IPv6 Site Renumbering Gap Analysis
RFC 7010

Note: This ballot was opened for revision 06 and is now closed.

(Joel Jaeggli) Yes

(Jari Arkko) No Objection

(Richard Barnes) No Objection

(Stewart Bryant) No Objection

(Gonzalo Camarillo) No Objection

(Benoît Claise) (was Discuss) No Objection

Comment (2013-06-24)
No email
send info
Thanks for addressing my DISCUSS

(Spencer Dawkins) No Objection

(Adrian Farrel) No Objection

(Stephen Farrell) No Objection

Comment (2013-05-14 for -07)
No email
send info
- The write-up notes that this is similar to RFC 6879 which
is recent, on the same topic and has overlapping authors. I
was surprised the intro didn't say why this is different. Are
we sure there is no conflicting advice in the two documents?

- Surely there's a gap in re-numbering when both v4 and v6
numbers have to change at once - why isn't that mentioned
here? (I assume because of the wg charter or something.)

- p5: "performed integrally" isn't very clear but I think I
get that you mean as an atomic operation or something

- section 2 last para, not clear to me what you're saying
about SLAAC - sentence is odd

- p6: "like [cfengine]" is not so nice as a way to reference
whatever that might be, same for others

- p8, what is "M/O"? you should say

- p11, what is "a gao"?

- p12, presumably automated approaches like LEROY increase
the risk since a bad actor with the right permission could
cause havoc - is that noted?

- p13, presumably changing DNS RRs means signing things if
DNSSEC is in use - is that noted?

- p14, ingress filtering - if I could tell an ISP to no
longer drop packets with sources from prefix X (because I
claim to be renumbering) then I would defeat anti-spoofing
measures - is that noted?
 
- 7.2 - do DNSSEC RRSIG validity periods play into this too?

- general: if addresses for mail servers are exposed via SPF,
then presumably those will need renumbering too; renumbering
might also trigger false positives or negatives for anti-spam
features (not sure what v6 stuff is being done for DNS RBLs)

- I think section 11 should note that if you do attempt to
fill soem of these gaps, then you may create new threats and
those will also need to be addressed; and some of those
will be *very* hard problems to solve

(Brian Haberman) No Objection

Comment (2013-05-13 for -07)
No email
send info
I support the publication of this document and only have a few, non-blocking, comments/questions...

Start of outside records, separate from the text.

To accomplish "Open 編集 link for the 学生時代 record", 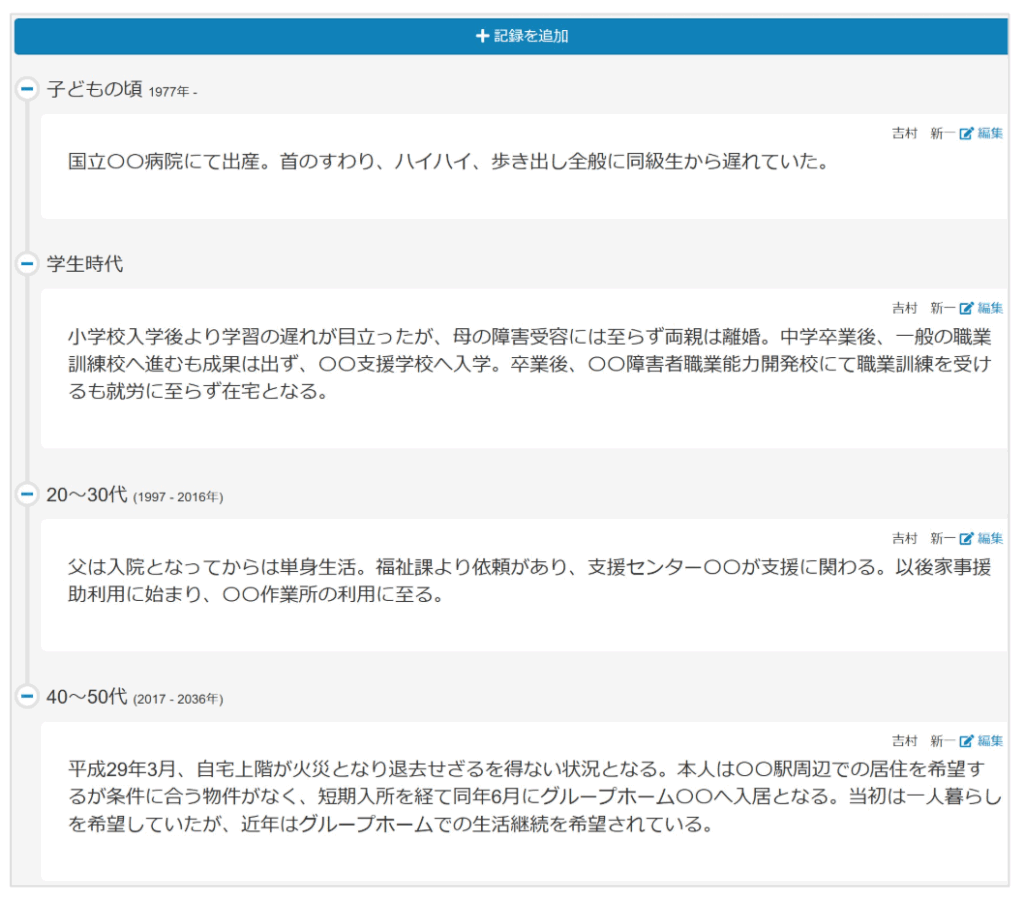I will pyautogui.click(x=988, y=308).
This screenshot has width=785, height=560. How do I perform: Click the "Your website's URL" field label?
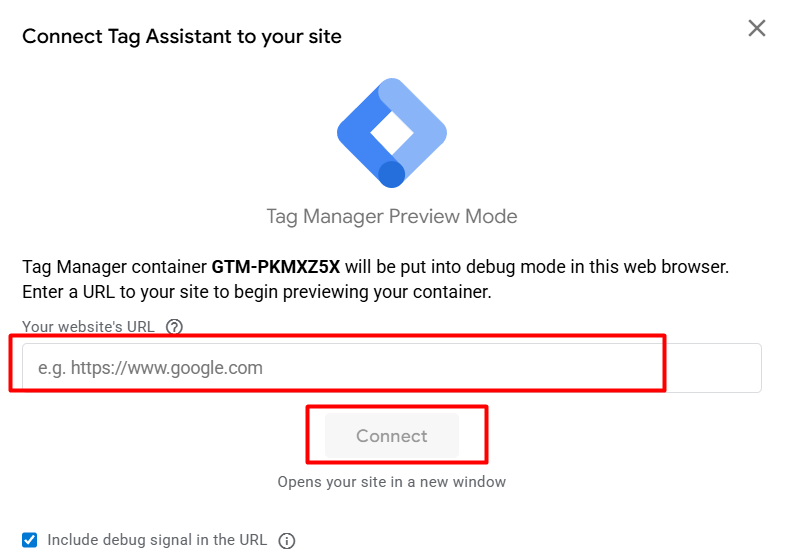tap(90, 326)
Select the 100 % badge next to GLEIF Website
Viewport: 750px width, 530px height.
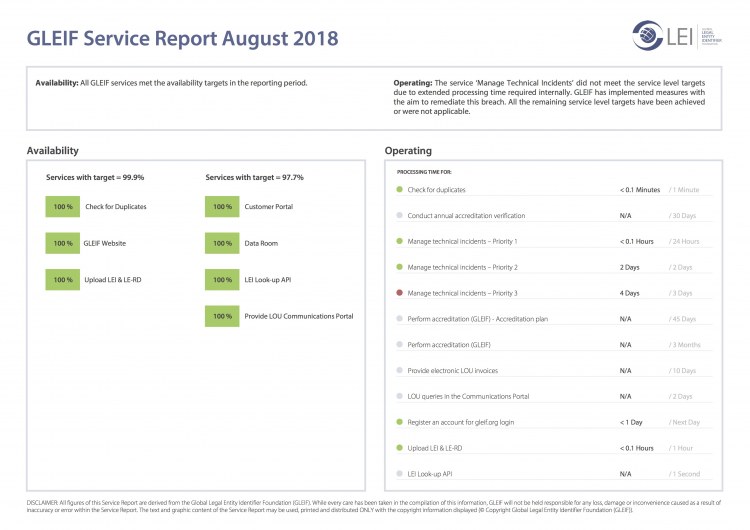pos(64,243)
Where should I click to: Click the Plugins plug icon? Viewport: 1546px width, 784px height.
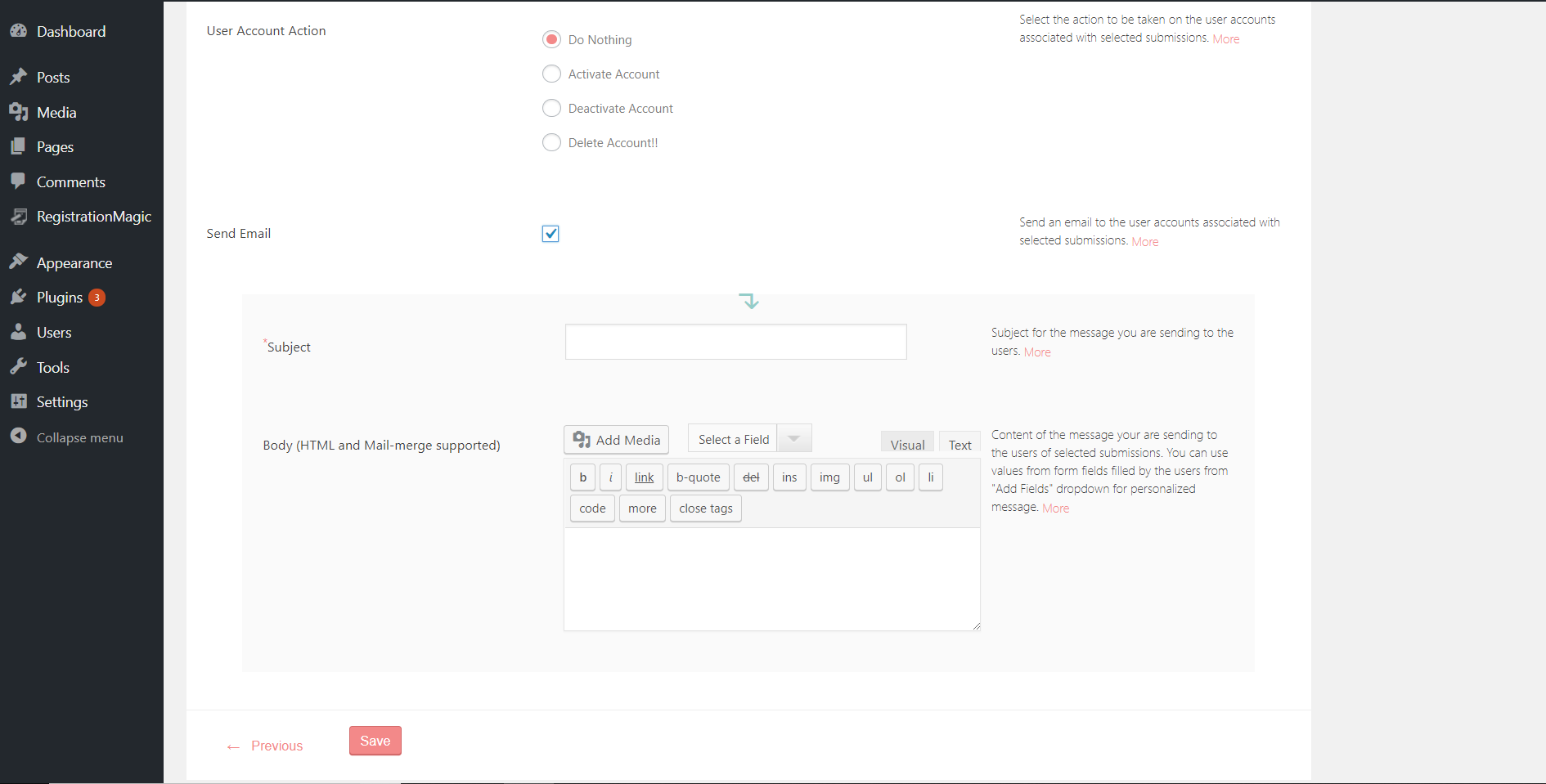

1. This document is clearly focused on the planned renumbering events within a network and does not address the issues surrounding emergency renumbering events.  Did the WG consider the two distinct cases?  Would it make sense to add some text to the Abstract/Intro highlighting the focus so people don't think this document covers emergency renumbering events?

2. It may be useful to point out in either 3.1 or 3.3 that administrators can leverage the address selection policy distribution mechanism in draft-ietf-6man-addr-select-opt to update the address selection policies on hosts during renumbering.

3. The 2nd paragraph in 5.1 is rather obtuse.  It says that combining SLAAC and DHCP-based address configuration "would add more or less additional complexity". I would think that it would add complexity, period.  It might be useful to reword this to make the meaning clear.

4. In 7.1, it mentions a possible notification mechanism to signal a change in the DNS system related to a renumbering event.  It may be worth mentioning that such a notification mechanism will need a robust security model.

Barry Leiba No Objection

(Ted Lemon) (was Discuss) No Objection

Comment (2013-06-17)
No email
send info
Former DISCUSS text:

This document seems unclear as to the exact scenario it is addressing.   If it is essentially addressing the scenario described in RFC 4192, the document needs to be reviewed to make sure that the gaps identified are real gaps that could actually happen in an RFC 4192 scenario.   If that is not the scenario that this document is intended to address, the document needs to clarify what scenario it does intend to address.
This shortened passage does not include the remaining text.